Monday, 17 December 2018
The new owner of carcase classification body MLCSL has pledged that consistency, transparency and independence will be safeguarded through the formation of a new, industry-led and independent scrutiny committee.
David Peace, chairman of HallMark, which acquired MLCSL at the end of November, said he had originally suggested the formation of an independent Carcase Classification Scrutiny Committee (CCSC) in response to industry concerns expressed during the consultation process over the sale, which began in March. He added that he looked forward to working with the committee to maintain the high standards of classification in the red meat processing sector.
Co-chaired by Andrew Loftus and Charles Sercombe, the CCSC will include key representatives from red meat stakeholder groups who were consulted during the sale of Meat and Livestock Commercial Services (MLCSL) to HallMark at the end of November.
David said: “I very much look forward to working closely with the CCSC and welcome the opportunity to demonstrate continuity and our determination to uphold the independence that MLCSL has been known for since it began its operations.
“MLCSL has a very strong reputation and from my perspective, any initiative where we are able to work more closely with industry bodies to continue this and, potentially, enhance services further, can only be a positive move.”
Andrew Loftus, co-chair of the Committee, said: “As an industry-led group, acting independently, we will work closely with the new owners to ensure the highest standards of classification, consistency across Great Britain and absolute fairness between processors and farmers.”

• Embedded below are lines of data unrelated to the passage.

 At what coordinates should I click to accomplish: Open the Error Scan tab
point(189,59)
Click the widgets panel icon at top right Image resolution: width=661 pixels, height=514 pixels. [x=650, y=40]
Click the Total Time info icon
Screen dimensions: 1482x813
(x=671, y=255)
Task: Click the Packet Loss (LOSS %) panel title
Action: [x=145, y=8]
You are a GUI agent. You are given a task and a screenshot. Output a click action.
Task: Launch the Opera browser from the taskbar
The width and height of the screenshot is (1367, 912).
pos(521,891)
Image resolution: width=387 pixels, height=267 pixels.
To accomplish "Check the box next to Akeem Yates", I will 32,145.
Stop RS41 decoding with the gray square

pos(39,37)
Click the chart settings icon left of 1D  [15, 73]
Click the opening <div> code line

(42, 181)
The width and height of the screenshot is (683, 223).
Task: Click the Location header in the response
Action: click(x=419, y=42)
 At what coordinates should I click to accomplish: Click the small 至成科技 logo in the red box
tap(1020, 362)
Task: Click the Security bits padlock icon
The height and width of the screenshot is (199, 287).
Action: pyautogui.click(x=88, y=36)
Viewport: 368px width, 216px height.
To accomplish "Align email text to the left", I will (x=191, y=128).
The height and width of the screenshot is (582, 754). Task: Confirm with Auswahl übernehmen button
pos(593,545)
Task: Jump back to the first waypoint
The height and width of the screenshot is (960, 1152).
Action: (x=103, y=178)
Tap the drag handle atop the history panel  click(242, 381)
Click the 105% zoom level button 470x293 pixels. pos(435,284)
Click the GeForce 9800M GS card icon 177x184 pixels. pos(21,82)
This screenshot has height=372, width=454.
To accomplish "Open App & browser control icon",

“It is very encouraging that farmer and processor groups have jointly agreed a comprehensive Quality Standard which will guide our work, and which also gives producers a right of appeal, should a dispute arise. This is a new era and farmers should be in no doubt that we will protect the independence of classification for the good of the industry.”
Lizzie Wilson, of the National Pig Association (NPA) and a member of the committee, said: “Our purpose is to ensure that a fair and professional service will be delivered after the change of ownership.
“We need consistent data that producers can access and if any issues arise or they feel their views are not being respected, they now have a group they can turn to.”
Nick Allen, of the British Meat Processors Association (BMPA) said they were looking for a seamless transfer and it would be business as usual for suppliers.
“It is about ensuring transparency and fairness for all involved in the meat processing sector,” he said.
Dafydd Jarrett, of NFU Cymru, added: “The continuation of an independent, transparent and consistent grading system, with an easy-to-access appeal process is important and NFU Cymru believes that what is now being put in place will enable this to happen.”
AHDB believes that by moving MLCSL into the private sector with a company that has a strong track record of delivering independent services to the meat industry, it will open up opportunities for greater efficiencies and synergies that would not be possible under the current public ownership model and secure the future of independent classification in Great Britain.
A year-long process was undertaken to identify suitable companies that met robust criteria set down by the AHDB Board, including value for money, a track record of delivering independent services and a commitment to the long term future of the business.